━━ Listed records

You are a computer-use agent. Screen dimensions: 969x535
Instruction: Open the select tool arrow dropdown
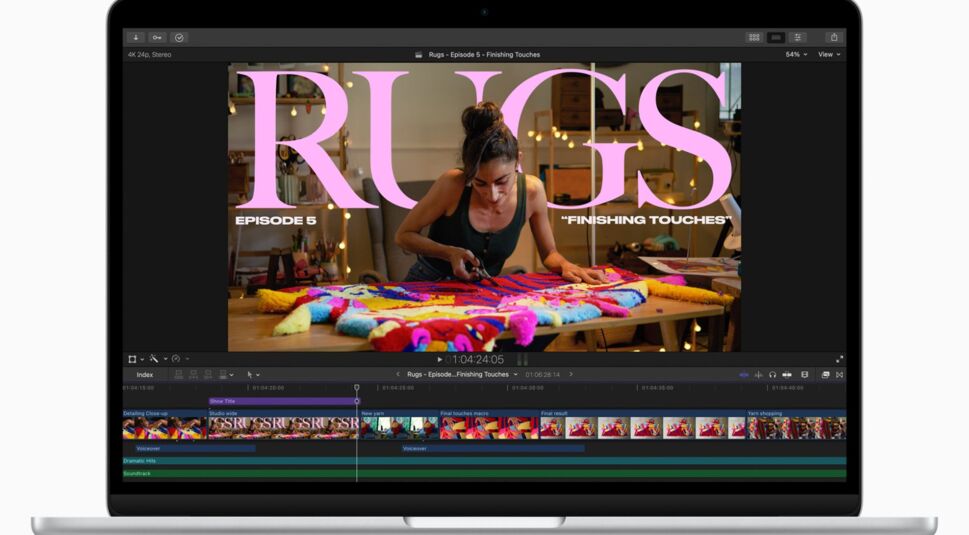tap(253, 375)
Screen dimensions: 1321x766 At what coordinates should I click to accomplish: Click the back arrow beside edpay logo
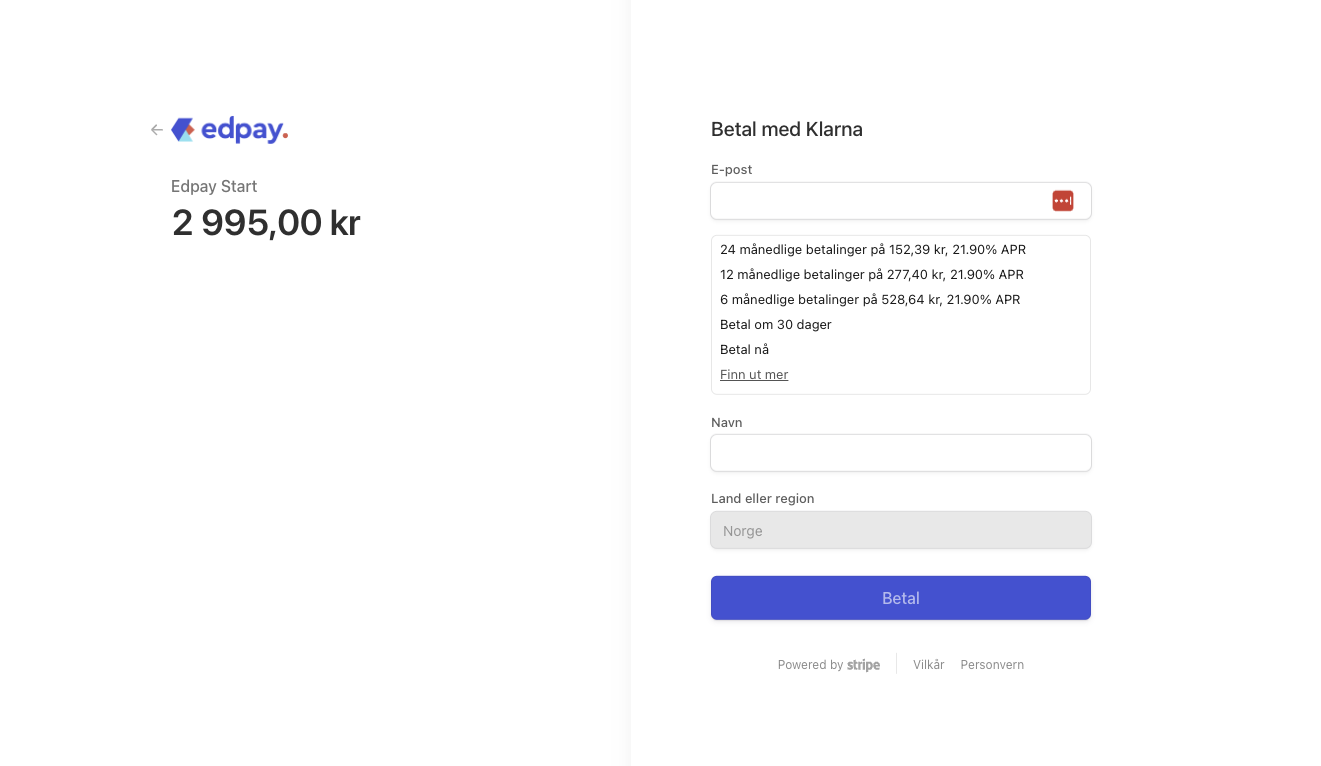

━━━━
━━ Listed records

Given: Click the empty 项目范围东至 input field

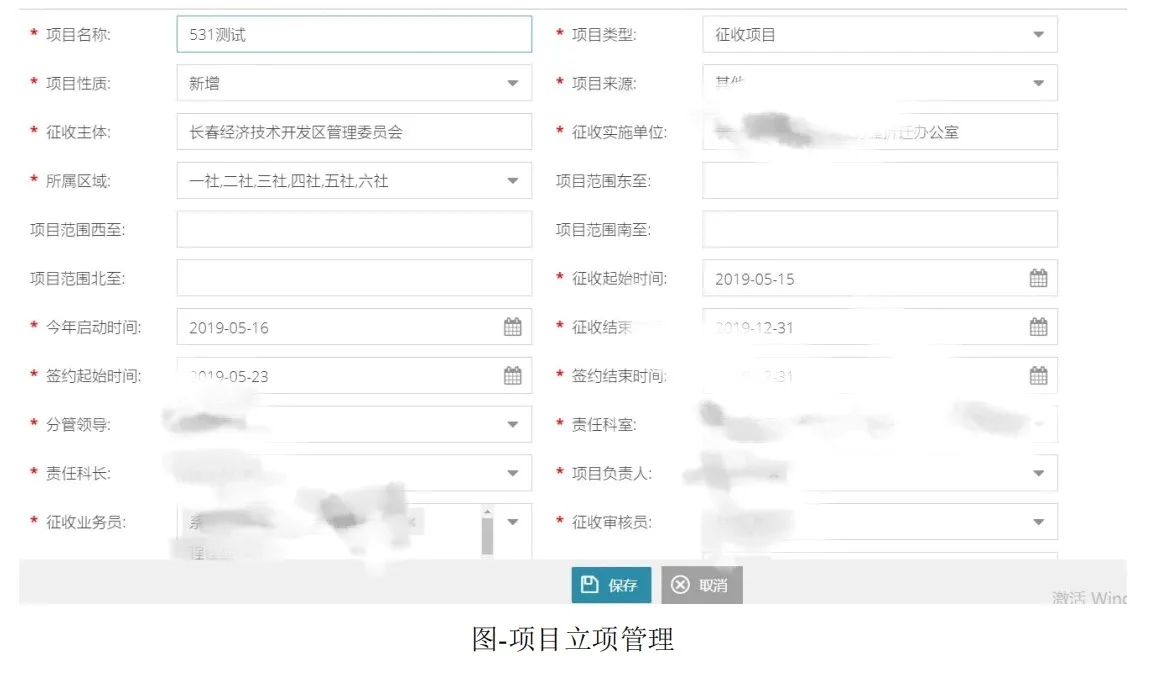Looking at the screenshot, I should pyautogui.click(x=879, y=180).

━━━━
━━ Listed records

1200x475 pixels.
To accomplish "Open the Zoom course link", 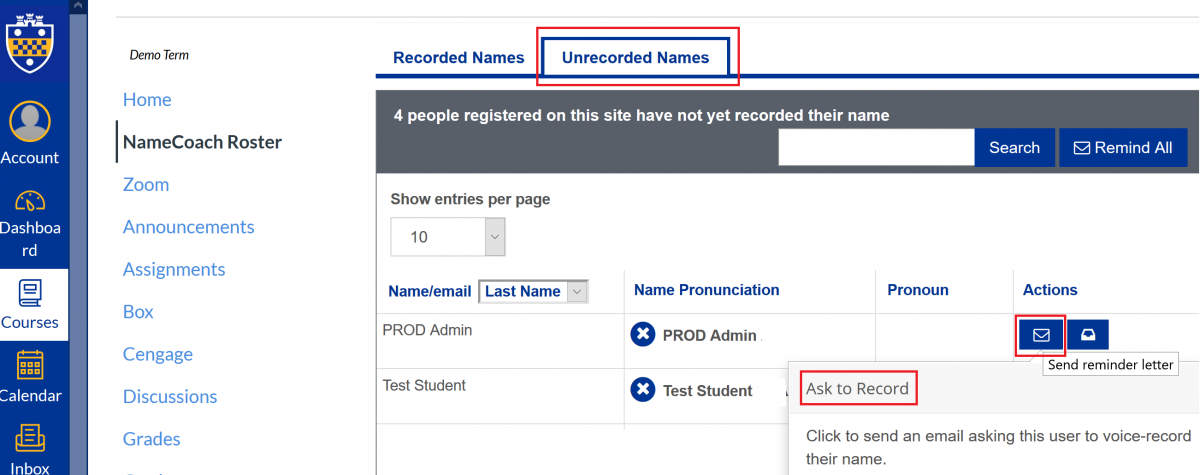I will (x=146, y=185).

━━━━

Set down the material from the line containing "You are a computer-use" through the line containing "Screen dimensions: 1321x766", including both of those lines, and leave the pictures out.

» Output for this task
You are a computer-use agent. Screen dimensions: 969x535
Instruction: Open the select tool arrow dropdown
tap(253, 375)
Screen dimensions: 1321x766 At what coordinates should I click to accomplish: Click the back arrow beside edpay logo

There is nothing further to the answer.